**Set tasks:**
1. According to the passage about the film Taklub, in which section of the 2015 Cannes Film Festival was the film screened?
2. Render this sentence from the passage about the film Taklub into Spanish: "It was screened in the Un Certain Regard section at the 2015 Cannes Film Festival."
3. From the passage about the film Taklub, write out the part that opens with the words containing "Trap () is a" and closes with "the Ecumenical Jury.".

Trap () is a 2015 Filipino drama film directed by Brillante Mendoza and starring Nora Aunor, Julio Diaz, Lou Veloso and Aaron Rivera. Taklub centers on the survivors in the aftermath of the Super Typhoon Haiyan that devastated the central part of the Philippines, especially Tacloban, Leyte and how they picked up their lives a year after the typhoon. It was screened in the Un Certain Regard section at the 2015 Cannes Film Festival. At Cannes it won a commendation awarded by the Ecumenical Jury.

Cast
 Nora Aunor as Bebeth
 Julio Diaz as Larry
 Lou Veloso as Renato
 Aaron Rivera as Erwin
 Ruby Ruiz as Kagawad Duke
 Soliman Cruz
 Rome Mallari as Marlon
 Shine Santos
 John Rendez
 Glenda Kennedy

Production
After Typhoon Haiyan struck the Philippines in 2013, director Brillante Mendoza was asked by others if he would make a film about the disaster, to which he thought could be insensitive for him to exploit the tragedies that have occurred for the victims' lives. Some months later, he was asked by the Department of Environment and Natural Resources to create a documentary film about climate change. For it to have a better impact towards audiences, Mendoza suggested to make a narrative film instead.

**Collected data:**
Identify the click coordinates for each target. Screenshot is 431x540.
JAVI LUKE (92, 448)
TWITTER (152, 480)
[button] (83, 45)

**Task responses:**
1. The Un Certain Regard section.

2. Se proyectó en la sección Un Certain Regard del Festival de Cine de Cannes de 2015.

3.
Trap () is a 2015 Filipino drama film directed by Brillante Mendoza and starring Nora Aunor, Julio Diaz, Lou Veloso and Aaron Rivera. Taklub centers on the survivors in the aftermath of the Super Typhoon Haiyan that devastated the central part of the Philippines, especially Tacloban, Leyte and how they picked up their lives a year after the typhoon. It was screened in the Un Certain Regard section at the 2015 Cannes Film Festival. At Cannes it won a commendation awarded by the Ecumenical Jury.